AIM OF THE EXERCISE — All of the entries need to be written out again, exactly as they are.

RECORDS —
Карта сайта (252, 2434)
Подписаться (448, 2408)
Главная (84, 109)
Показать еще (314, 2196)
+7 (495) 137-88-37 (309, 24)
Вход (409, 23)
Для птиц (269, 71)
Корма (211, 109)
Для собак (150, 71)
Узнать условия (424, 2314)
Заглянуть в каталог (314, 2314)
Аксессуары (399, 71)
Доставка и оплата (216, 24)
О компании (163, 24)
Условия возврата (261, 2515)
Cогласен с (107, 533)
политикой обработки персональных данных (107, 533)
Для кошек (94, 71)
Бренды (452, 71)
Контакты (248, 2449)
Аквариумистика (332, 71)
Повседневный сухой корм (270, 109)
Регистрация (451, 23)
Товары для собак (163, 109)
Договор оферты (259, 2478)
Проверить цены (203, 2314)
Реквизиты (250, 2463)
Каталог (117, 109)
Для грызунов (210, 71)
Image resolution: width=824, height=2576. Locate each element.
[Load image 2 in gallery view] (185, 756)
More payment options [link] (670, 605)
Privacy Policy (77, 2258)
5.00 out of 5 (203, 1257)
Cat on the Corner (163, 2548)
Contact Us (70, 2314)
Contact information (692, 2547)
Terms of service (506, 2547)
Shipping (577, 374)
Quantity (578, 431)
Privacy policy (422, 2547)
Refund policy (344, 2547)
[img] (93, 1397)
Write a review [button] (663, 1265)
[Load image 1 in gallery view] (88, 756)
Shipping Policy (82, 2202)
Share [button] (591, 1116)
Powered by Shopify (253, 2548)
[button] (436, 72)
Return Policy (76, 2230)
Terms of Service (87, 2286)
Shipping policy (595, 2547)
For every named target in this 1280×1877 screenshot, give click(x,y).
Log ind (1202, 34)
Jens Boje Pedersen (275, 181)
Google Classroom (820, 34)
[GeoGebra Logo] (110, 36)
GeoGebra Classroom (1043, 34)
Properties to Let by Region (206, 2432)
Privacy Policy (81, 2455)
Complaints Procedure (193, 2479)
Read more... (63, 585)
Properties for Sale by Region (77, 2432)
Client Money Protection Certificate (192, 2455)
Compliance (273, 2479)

ANSWER BOX —
Карта сайта (252, 2434)
Подписаться (448, 2408)
Главная (84, 109)
Показать еще (314, 2196)
+7 (495) 137-88-37 (309, 24)
Вход (409, 23)
Для птиц (269, 71)
Корма (211, 109)
Для собак (150, 71)
Узнать условия (424, 2314)
Заглянуть в каталог (314, 2314)
Аксессуары (399, 71)
Доставка и оплата (216, 24)
О компании (163, 24)
Условия возврата (261, 2515)
Cогласен с (107, 533)
политикой обработки персональных данных (107, 533)
Для кошек (94, 71)
Бренды (452, 71)
Контакты (248, 2449)
Аквариумистика (332, 71)
Повседневный сухой корм (270, 109)
Регистрация (451, 23)
Товары для собак (163, 109)
Договор оферты (259, 2478)
Проверить цены (203, 2314)
Реквизиты (250, 2463)
Каталог (117, 109)
Для грызунов (210, 71)
Image resolution: width=824, height=2576. Locate each element.
[Load image 2 in gallery view] (185, 756)
More payment options [link] (670, 605)
Privacy Policy (77, 2258)
5.00 out of 5 (203, 1257)
Cat on the Corner (163, 2548)
Contact Us (70, 2314)
Contact information (692, 2547)
Terms of service (506, 2547)
Shipping (577, 374)
Quantity (578, 431)
Privacy policy (422, 2547)
Refund policy (344, 2547)
[img] (93, 1397)
Write a review [button] (663, 1265)
[Load image 1 in gallery view] (88, 756)
Shipping Policy (82, 2202)
Share [button] (591, 1116)
Powered by Shopify (253, 2548)
[button] (436, 72)
Return Policy (76, 2230)
Terms of Service (87, 2286)
Shipping policy (595, 2547)
For every named target in this 1280×1877 screenshot, give click(x,y).
Log ind (1202, 34)
Jens Boje Pedersen (275, 181)
Google Classroom (820, 34)
[GeoGebra Logo] (110, 36)
GeoGebra Classroom (1043, 34)
Properties to Let by Region (206, 2432)
Privacy Policy (81, 2455)
Complaints Procedure (193, 2479)
Read more... (63, 585)
Properties for Sale by Region (77, 2432)
Client Money Protection Certificate (192, 2455)
Compliance (273, 2479)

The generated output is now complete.